It is important that all the female flowers on one plant should be pollinated at the same time; otherwise the one that is pollinated first may absorb all the plant’s strength and you will get one large melon at the expense of the others. If one female flower develops long before the others, it is best to pinch it out and wait for more to develop at the same time.
Pollinate about double the number of flowers than you want fruits, so that you have plenty of choice from which to select even-sized fruit. Decide whether you want a few large, well-developed ones, or more but smaller specimens. Your choice will to some extent be decided by variety. Small-fruited varieties will support perhaps half a dozen fruits per plant, while two or three are ample for larger fruited varieties.
Care of the swelling fruit As the melons develop they need to be supported. Place a piece of wood, tile or upturned flower pot underneath the developing fruit. This will also help to keep it clean, and prevent possible damage from slugs or soil pests.
The fruits develop best if they are exposed directly to the sun. Fold back or remove any leaves which are shading a swelling fruit.
Do not be in too much of a hurry to pick your melons. As they ripen the characteristic melon aroma becomes stronger and the melon becomes soft at the end opposite the stalk. Test this by pressing with your thumb. Also, the skin of ripe fruit becomes patchy yellow and in netted varieties the pattern of ridges on the skin develops.
The final clue, however, is small cracks which develop on the fruit round the stalk joining the melon to the plant. Once these have appeared the fruit is ripe and ready for cutting.
Harvest melons by cutting away a small portion of stem either side of the fruit stalk. They can be stored for a maximum of three weeks at room temperature or slightly longer in a refrigerator, especially if they are picked a little before they are fully ripe. However, most varieties should be eaten at room temperature. Chilling reduces the flavour.
Growing under cloches or plastic Until comparatively recently, gardeners in cold temperate regions were unable to grow melons without a frame or greenhouse. But this has all changed with the development of hardy cantaloupe varieties, such as Sweetheart. These can be grown successfully under cloches or plastic tunnels in most sheltered gardens, given reasonable weather.
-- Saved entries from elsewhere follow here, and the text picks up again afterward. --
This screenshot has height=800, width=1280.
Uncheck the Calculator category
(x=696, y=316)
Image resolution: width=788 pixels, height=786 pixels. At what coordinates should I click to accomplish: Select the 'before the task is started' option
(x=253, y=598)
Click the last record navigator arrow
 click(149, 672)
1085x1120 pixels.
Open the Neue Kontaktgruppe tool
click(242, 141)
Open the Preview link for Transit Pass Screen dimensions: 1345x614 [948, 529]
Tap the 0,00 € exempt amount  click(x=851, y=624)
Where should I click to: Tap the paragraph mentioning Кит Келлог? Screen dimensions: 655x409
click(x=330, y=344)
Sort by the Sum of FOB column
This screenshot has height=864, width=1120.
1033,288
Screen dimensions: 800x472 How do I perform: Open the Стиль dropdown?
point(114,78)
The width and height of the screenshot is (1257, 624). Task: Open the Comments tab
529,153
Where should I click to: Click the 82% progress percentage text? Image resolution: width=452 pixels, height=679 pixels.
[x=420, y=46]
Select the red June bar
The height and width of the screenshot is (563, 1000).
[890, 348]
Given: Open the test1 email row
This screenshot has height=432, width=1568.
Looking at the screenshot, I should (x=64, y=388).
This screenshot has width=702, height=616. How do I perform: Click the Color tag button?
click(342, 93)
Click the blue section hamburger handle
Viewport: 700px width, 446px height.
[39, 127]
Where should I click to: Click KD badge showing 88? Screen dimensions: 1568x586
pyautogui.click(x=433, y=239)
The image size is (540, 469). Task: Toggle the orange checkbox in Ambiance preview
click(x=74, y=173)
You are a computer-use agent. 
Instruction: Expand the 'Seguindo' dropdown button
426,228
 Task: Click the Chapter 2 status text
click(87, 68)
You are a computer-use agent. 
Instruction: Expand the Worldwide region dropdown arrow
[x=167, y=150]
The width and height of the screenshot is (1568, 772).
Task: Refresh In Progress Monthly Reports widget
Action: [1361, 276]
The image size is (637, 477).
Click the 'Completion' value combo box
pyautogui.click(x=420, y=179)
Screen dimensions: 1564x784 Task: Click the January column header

Tent cloches are too small for melons to develop satisfactqrily and they should be grown either under barn cloches or under 45 cm (1-½’) high plastic tunnels. Space the plants 1.2 m (4’) apart and erect the cloches or tunnels over them with the first plant 60 cm (2’) from the entrance.
As with melons grown in frames, the leading shoots should be pinched out after the fourth leaf, and four sideshoots allowed to develop. These four shoots should be trained, two up and two down the row, in an X-shape and pegged lightly down with sticks or bent wire (unless you decide on fewer and better fruit, in which case allow only two shoots to develop and train these in opposite directions).
Pinch out the growing points of the sideshoots as soon as they have produced plenty of flowers and when they reach the cloche or tunnel limits, and select four even-sized fruits when these eventually begin to develop. Cut off the shoots bearing these fruits two leaves beyond the fruit and remove all the other fruits. Prune the plants so that they give a good leaf-coverage, but do not swamp the cloches.
You will need to prune the plants regularly throughout the season.
In most years young melons under cloches or in plastic tunnels will be too cold; keep them as warm as possible by sealing off the ends of the cloches with a sheet of glass or by staking down the ends of a plastic tunnel.
In hot weather, however, the melons may become too warm if you do this, so on hot days open the ends of the cloches or tunnel to ventilate. In very hot weather, shade the cloches as you would frames.
As the plants develop they need even more ventilation. In hot spells at the end of the season, space the cloches apart with a small gap between each one, or raise one side of a polythene tunnel, to allow more air to circulate.